**WHAT IS REQUIRED:** Of the lines below, write out exactly those from the line with "1873 canadian dollar (753, 1724)" through the line with "Sales (936, 1071)", both included, and skip the rest.

________________

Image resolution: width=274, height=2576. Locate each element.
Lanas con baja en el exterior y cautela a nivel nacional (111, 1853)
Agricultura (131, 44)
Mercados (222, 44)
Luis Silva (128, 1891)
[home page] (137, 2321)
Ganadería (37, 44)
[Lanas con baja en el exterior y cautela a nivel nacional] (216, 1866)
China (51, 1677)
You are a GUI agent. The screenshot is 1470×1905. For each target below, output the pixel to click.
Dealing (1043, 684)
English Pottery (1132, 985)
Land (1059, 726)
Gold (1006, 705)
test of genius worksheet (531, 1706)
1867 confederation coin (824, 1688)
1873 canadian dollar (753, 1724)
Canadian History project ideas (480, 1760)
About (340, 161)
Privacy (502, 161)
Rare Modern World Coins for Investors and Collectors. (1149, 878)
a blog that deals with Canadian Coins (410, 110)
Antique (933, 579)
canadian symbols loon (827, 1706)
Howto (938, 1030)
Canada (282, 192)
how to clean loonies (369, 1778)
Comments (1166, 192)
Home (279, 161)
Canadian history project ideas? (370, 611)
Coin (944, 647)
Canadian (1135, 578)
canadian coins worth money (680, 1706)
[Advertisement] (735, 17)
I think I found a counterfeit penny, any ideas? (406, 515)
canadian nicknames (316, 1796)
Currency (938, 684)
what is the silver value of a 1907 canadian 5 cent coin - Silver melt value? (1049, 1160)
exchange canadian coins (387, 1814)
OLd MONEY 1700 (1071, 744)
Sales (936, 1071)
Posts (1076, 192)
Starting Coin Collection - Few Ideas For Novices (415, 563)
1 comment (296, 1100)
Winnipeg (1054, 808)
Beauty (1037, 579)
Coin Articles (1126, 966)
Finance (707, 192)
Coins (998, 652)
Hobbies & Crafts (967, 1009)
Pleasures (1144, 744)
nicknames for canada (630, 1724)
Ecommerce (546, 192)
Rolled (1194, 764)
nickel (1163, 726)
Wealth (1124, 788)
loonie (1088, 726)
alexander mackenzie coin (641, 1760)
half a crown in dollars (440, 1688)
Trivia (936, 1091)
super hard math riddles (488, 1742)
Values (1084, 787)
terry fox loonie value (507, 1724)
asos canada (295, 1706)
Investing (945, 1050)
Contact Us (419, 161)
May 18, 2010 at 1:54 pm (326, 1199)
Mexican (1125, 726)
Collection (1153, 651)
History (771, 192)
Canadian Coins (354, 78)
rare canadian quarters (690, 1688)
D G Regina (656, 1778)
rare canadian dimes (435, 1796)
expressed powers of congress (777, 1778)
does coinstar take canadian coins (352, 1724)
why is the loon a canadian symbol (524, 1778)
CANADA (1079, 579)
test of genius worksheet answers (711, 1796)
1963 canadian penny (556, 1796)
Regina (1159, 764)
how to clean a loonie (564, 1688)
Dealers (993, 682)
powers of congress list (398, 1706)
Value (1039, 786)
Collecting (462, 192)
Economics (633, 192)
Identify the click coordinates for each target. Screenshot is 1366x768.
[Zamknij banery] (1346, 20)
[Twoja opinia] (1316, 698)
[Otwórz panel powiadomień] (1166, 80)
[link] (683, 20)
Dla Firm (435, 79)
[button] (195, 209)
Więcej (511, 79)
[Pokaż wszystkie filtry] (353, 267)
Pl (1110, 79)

________________

**ANSWER SECTION:**
1873 canadian dollar (753, 1724)
Canadian History project ideas (480, 1760)
About (340, 161)
Privacy (502, 161)
Rare Modern World Coins for Investors and Collectors. (1149, 878)
a blog that deals with Canadian Coins (410, 110)
Antique (933, 579)
canadian symbols loon (827, 1706)
Howto (938, 1030)
Canada (282, 192)
how to clean loonies (369, 1778)
Comments (1166, 192)
Home (279, 161)
Canadian history project ideas? (370, 611)
Coin (944, 647)
Canadian (1135, 578)
canadian coins worth money (680, 1706)
[Advertisement] (735, 17)
I think I found a counterfeit penny, any ideas? (406, 515)
canadian nicknames (316, 1796)
Currency (938, 684)
what is the silver value of a 1907 canadian 5 cent coin - Silver melt value? (1049, 1160)
exchange canadian coins (387, 1814)
OLd MONEY 1700 (1071, 744)
Sales (936, 1071)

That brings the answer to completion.